UC Irvine

γ-crystallins are structural eye lens proteins responsible for focusing light into the retina. These proteins are highly stable, being capable of remaining soluble at concentratins exceeding 300 g/L for an entire lifetime. Upon a loss in solubility, either by mutation or chemical damage to the protein structure, opaque aggregates form in the eye lens, known as cataract. Understanding the conformations and interactions of the γ-crystallins in their aggregated state will provide a deeper understanding of the mechanisms behind cataract formation.The work presented in this dissertation will investigate cataract-related sequences of γS- and γD-crystallins (γS-WT and γD-WT, respectively). Using molecular dynamics and other modeling techniques, I investigate potential sites for interprotein interaction, often through the exposure of hydrophobic residues. In the congenital cataract-related G18V variant of γS-crystallin (γS-G18V), the exposure of hydrophobic patches are identified in a relatively folded protein. Simulated protein-ligand conformations of a hydrophobic probe (ANS) identify hydrophobic sites both local and allosteric to the site of mutation. In the W42R variant of γD-crystallin (γD-W42R), a 17 μs molecular dynamics simulations shows the spontaneous separation of the N- and C-terminal domains (whereas γS-WT remains stable for 50 μs).
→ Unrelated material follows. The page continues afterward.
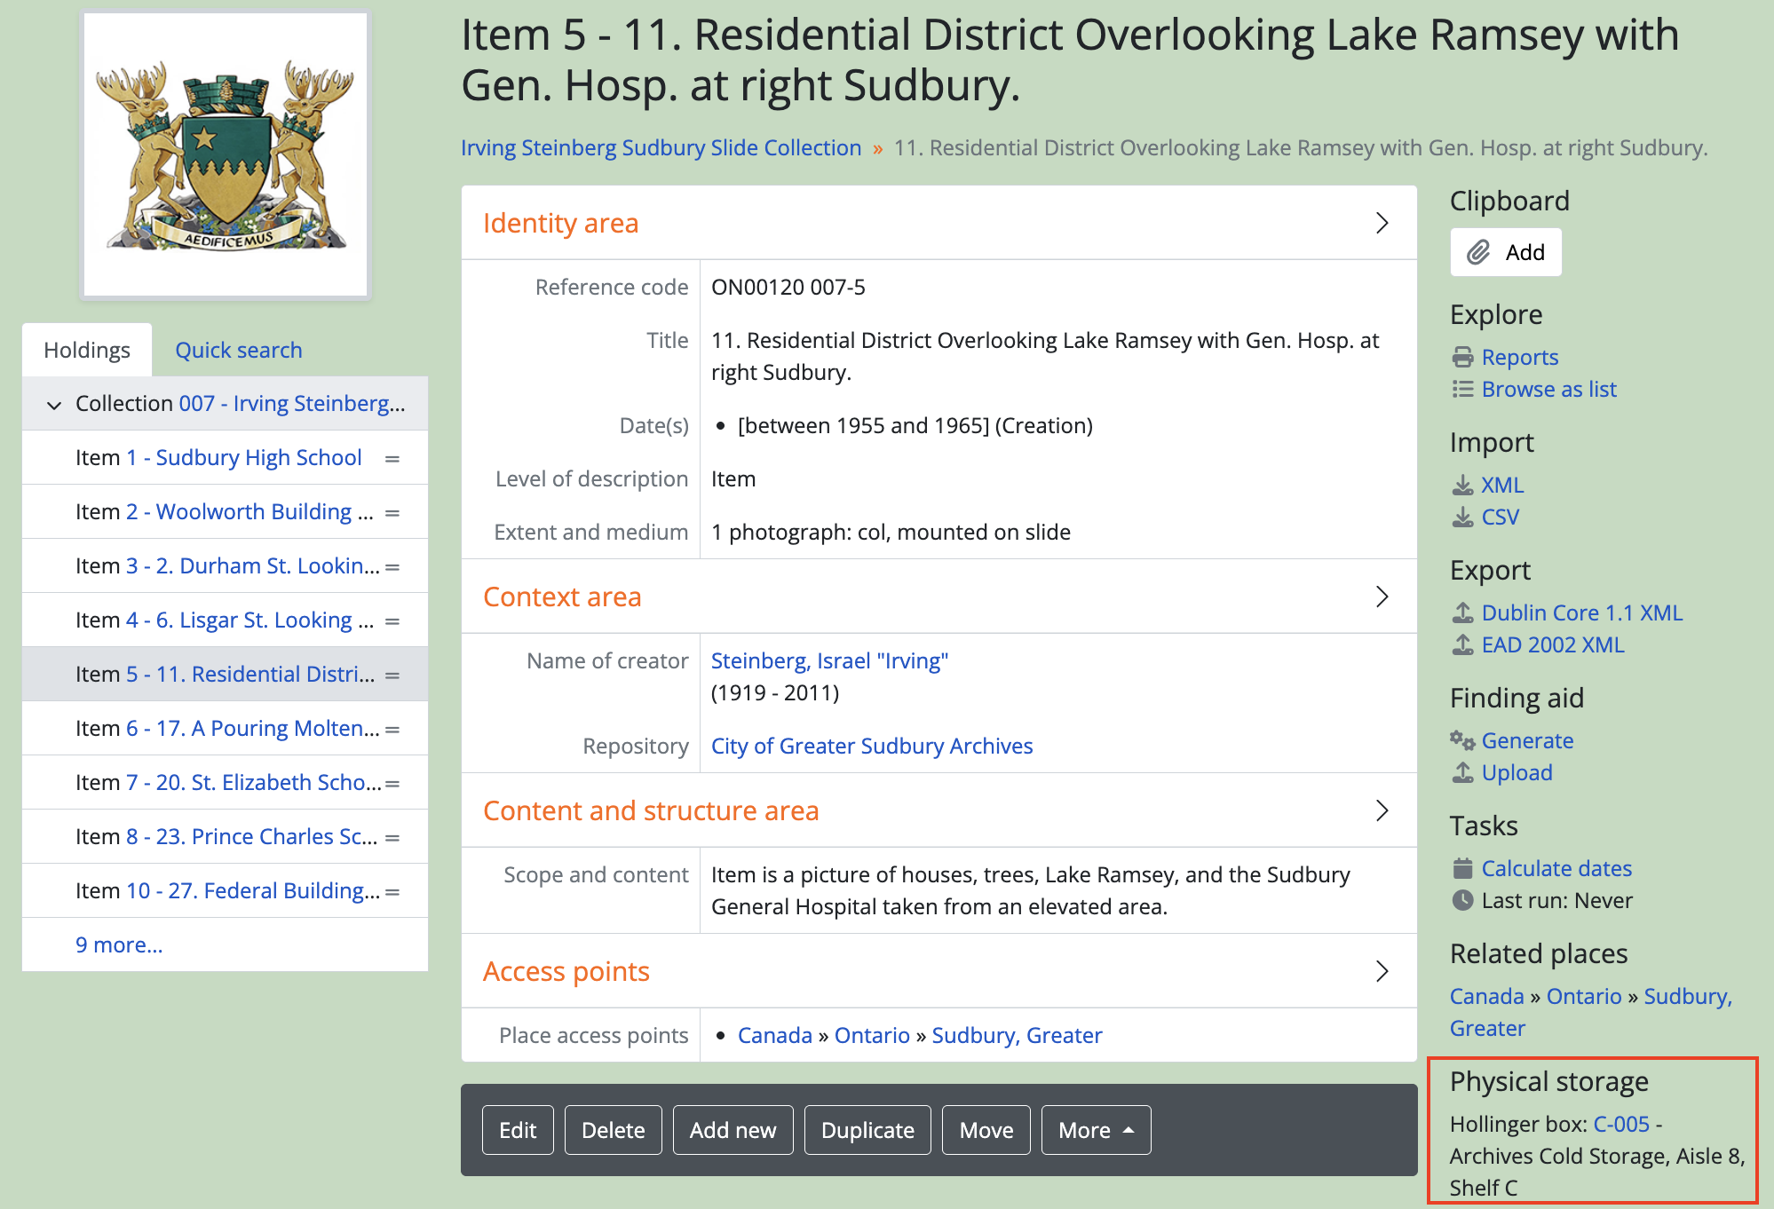Open Item 6 - A Pouring Molten in tree
This screenshot has width=1774, height=1209.
click(x=252, y=728)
Two protein simulations show that the hydrophobic interdomain interface becomes the main site for interprotein interaction, providing strong support for a domain swapping aggregation pathway at physiological conditions. The thermal stability is analyzed for the γS-crystallins of the human and Antarctic toothfish. The less thermally stable toothfish proteins show correlated increases in backbone flexibility and decreases in the packing of the hydrophobic core, yet maintain similar structure and dynamics at their native temperature. Finally, an analysis of the domain-domain motions in γD-WT fluctuations is performed in the presence and absence of macromolecular crowding. The autocorrelation function of the interdomain distance ages over 50 μs of simulation, showing non-convergent dynamics even after significant computational sampling.